- **What the task requires**:
Exclude the pictures and reproduce exactly the lines that run from the one holding "Image resolution: width=648" to the end of the entries below.
○ ○ ○ ○ ○
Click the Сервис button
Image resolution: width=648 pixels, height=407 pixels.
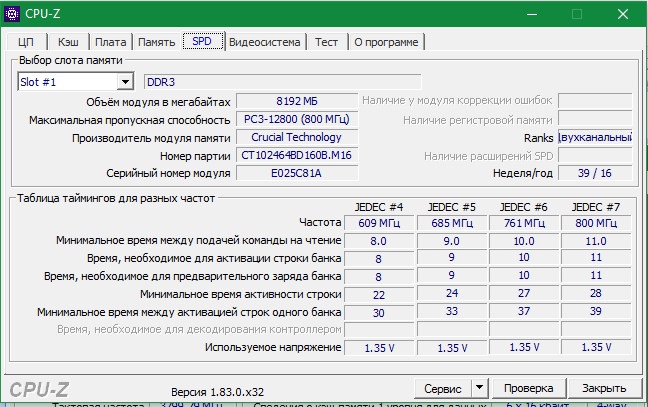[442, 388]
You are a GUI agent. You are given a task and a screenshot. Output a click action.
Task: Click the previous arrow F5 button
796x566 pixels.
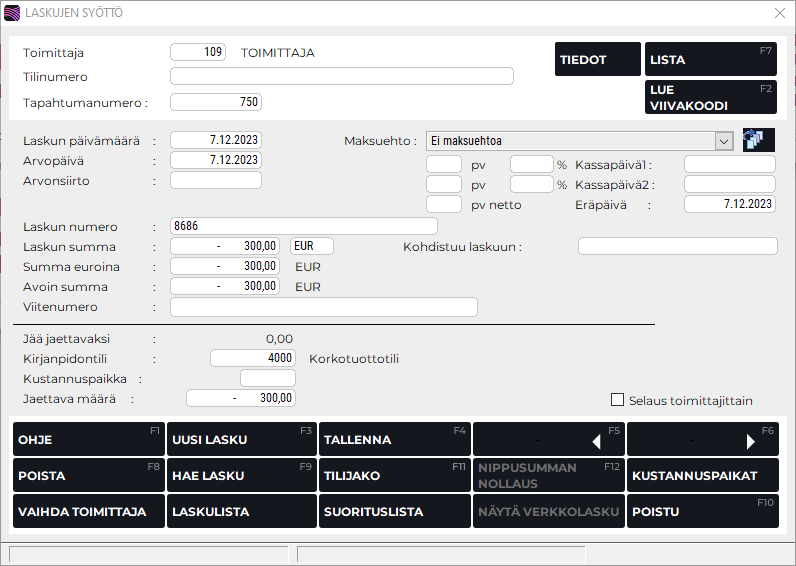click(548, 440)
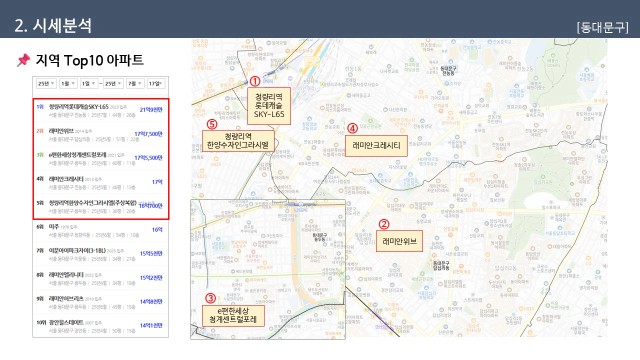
○ ○ ○ ○ ○
- **Result**:
Image resolution: width=648 pixels, height=407 pixels.
[442, 388]
You are a GUI agent. You are given a task and a screenshot. Output a click action.
Task: Click the previous arrow F5 button
796x566 pixels.
click(548, 440)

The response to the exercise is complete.